* **INSTRUCTIONS FOR THE TASK**: Leave out every picture, and return exactly the lines from the line containing "This screenshot has height=620, width=1319." through the end of the records below, both inclusive.

* **PROVIDED RECORDS**:

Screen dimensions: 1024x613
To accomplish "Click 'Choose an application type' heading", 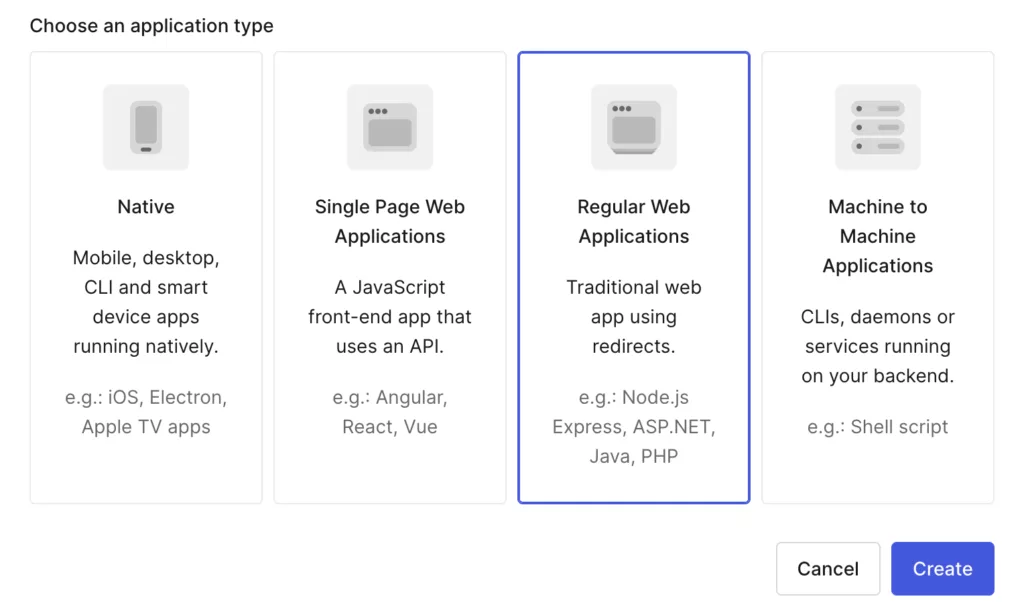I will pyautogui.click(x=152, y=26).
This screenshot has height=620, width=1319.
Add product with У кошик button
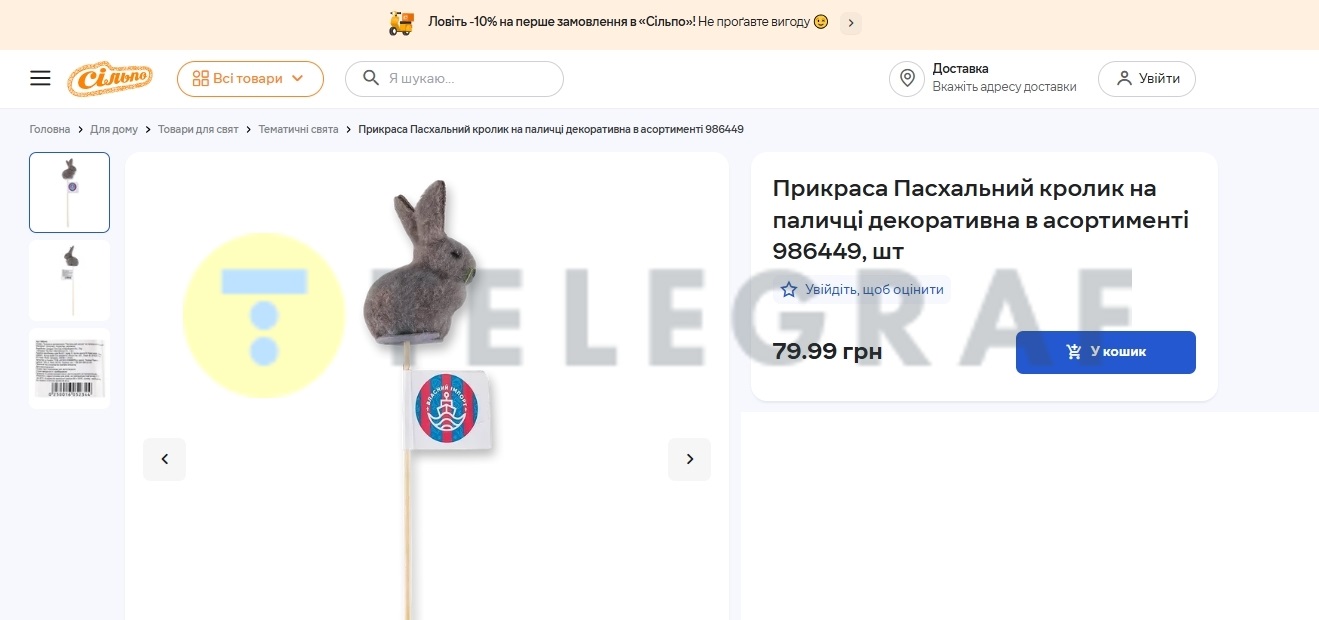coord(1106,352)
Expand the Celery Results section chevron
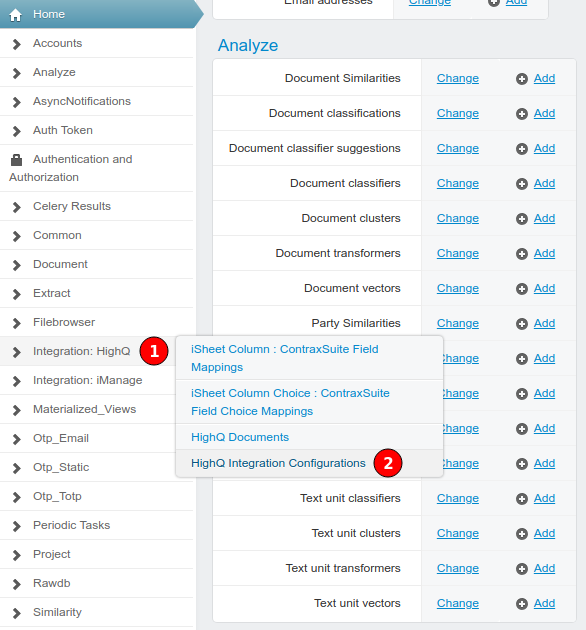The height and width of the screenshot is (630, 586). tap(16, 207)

* **THE ANSWER**:
This screenshot has height=620, width=1319.
Add product with У кошик button
coord(1106,352)
Expand the Celery Results section chevron
The height and width of the screenshot is (630, 586). tap(16, 207)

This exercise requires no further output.